Xtrain, Ytrain = read_data('datasets/adult.data', col_names, col_types)
Xtest, Ytest = read_data('datasets/adult.test', col_names, col_types)

FileNotFoundError: [Errno 2] No such file or directory: 'datasets/adult.names'

As you might recall, the instances in this dataset consist of several features describing each individual.

In [2]:
Xtrain[0]

{'age': 39.0,
 'capital-gain': 2174.0,
 'capital-loss': 0.0,
 'education': 'Bachelors',
 'education-num': 13.0,
 'fnlwgt': 77516.0,
 'hours-per-week': 40.0,
 'marital-status': 'Never-married',
 'native-country': 'United-States',
 'occupation': 'Adm-clerical',
 'race': 'White',
 'relationship': 'Not-in-family',
 'sex': 'Male',
 'workclass': 'State-gov'}

We first convert the training set into numerical vectors.

In [3]:
import numpy as np

from sklearn.pipeline import make_pipeline
from sklearn.feature_extraction import DictVectorizer

dv = DictVectorizer()
dv.fit(Xtrain)

X_vec = dv.transform(Xtrain)

The first scoring function we'll investigate is called the [mutual information](https://en.wikipedia.org/wiki/Mutual_information). [Here](http://scikit-learn.org/stable/modules/generated/sklearn.feature_selection.mutual_info_classif.html) is the description from scikit-learn about how this scoring function works.

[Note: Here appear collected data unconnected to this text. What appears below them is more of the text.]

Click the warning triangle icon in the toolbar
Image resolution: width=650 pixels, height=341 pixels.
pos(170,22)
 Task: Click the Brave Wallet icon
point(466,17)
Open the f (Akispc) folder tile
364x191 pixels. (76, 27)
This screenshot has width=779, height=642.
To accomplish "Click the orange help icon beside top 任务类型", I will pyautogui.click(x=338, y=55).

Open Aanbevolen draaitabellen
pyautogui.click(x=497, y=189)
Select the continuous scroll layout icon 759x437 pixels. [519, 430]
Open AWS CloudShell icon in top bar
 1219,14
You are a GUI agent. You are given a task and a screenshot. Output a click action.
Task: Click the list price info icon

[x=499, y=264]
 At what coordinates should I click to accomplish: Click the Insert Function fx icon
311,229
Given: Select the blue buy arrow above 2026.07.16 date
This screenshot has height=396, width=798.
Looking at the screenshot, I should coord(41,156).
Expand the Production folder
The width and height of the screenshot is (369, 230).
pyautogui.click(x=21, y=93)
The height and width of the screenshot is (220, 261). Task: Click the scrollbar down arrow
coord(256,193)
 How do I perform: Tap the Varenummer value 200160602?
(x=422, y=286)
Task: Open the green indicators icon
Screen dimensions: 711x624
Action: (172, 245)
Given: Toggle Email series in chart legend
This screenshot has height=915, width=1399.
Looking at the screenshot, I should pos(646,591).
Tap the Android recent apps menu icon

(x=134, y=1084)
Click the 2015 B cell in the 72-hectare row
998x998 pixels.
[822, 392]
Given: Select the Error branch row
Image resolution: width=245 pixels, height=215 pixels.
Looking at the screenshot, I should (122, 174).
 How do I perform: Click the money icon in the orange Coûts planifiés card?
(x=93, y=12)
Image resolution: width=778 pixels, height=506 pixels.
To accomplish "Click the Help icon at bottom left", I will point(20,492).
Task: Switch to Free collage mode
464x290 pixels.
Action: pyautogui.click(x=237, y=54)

(To see the formula used to compute the mutual information score, see the [description](https://nlp.stanford.edu/IR-book/html/htmledition/mutual-information-1.html) in the book *Introduction to Information Retrieval* by Manning and Schütze.)

We apply the scoring function to all the features, and we then print the top 10 high-scoring features. Please refer back to the perceptron example in the previous lecture for an explanation about the step where we sort the features by importance.

In [4]:
from sklearn.feature_selection import mutual_info_classif

feature_scores = mutual_info_classif(X_vec, Ytrain)

for score, fname in sorted(zip(feature_scores, dv.get_feature_names()), reverse=True)[:10]:
    print(fname, score)

fnlwgt 0.393714477479
marital-status=Married-civ-spouse 0.105432234254
capital-gain 0.0833823721234
relationship=Husband 0.0808768411074
age 0.0687725396789
education-num 0.0648722276268
marital-status=Never-married 0.0619507241042
hours-per-week 0.0422833222022
relationship=Own-child 0.0382161042027
capital-loss 0.0369804845104


The second scoring function uses the so-called $F$-statistic in an [ANOVA test](https://en.wikipedia.org/wiki/Analysis_of_variance).

As you can see, there is an overlap between the top-10 list produced by this scorer and the previous list, but they are not identical.

In [5]:
from sklearn.feature_selection import f_classif

feature_scores = f_classif(X_vec, Ytrain)[0]

for score, fname in sorted(zip(feature_scores, dv.get_feature_names()), reverse=True)[:10]:
    print(fname, score)

marital-status=Married-civ-spouse 8025.84206159
relationship=Husband 6240.01827621
education-num 4120.09577971
marital-status=Never-married 3674.20014657
age 1886.70731372
hours-per-week 1813.38628222
relationship=Own-child 1794.15748936
capital-gain 1709.15006374
sex=Female 1593.10790745
sex=Male 1593.10790745


Yet another feature scoring function. It is based on the well-known [$\chi^2$ statistical test](https://en.wikipedia.org/wiki/Chi-squared_test).

In [6]:
from sklearn.feature_selection import chi2

feature_scores = chi2(X_vec, Ytrain)[0]

for score, fname in sorted(zip(feature_scores, dv.get_feature_names()), reverse=True)[:10]:
    print(fname, score)

capital-gain 82192467.1415
capital-loss 1372145.8902
fnlwgt 171147.682865
age 8600.61182156
hours-per-week 6476.40899593
marital-status=Married-civ-spouse 3477.51587745
relationship=Husband 3114.94154603
education-num 2401.4217772
marital-status=Never-married 2218.52197657
relationship=Own-child 1435.87301604


In practice when we'd like to use feature selection in scikit-learn, we just plug a selector into our pipeline. `SelectKBest` and `SelectPercentile` are the most common selectors. They use a feature scoring function (such as the ones above) to rank the features; by default, the `f_classif` scoring function is used.

In [7]:
from sklearn.feature_selection import SelectKBest, SelectPercentile
from sklearn.tree import DecisionTreeClassifier

pipeline = make_pipeline(
        DictVectorizer(),
        SelectKBest(k=100), # or SelectPercentile(...)
        DecisionTreeClassifier()
)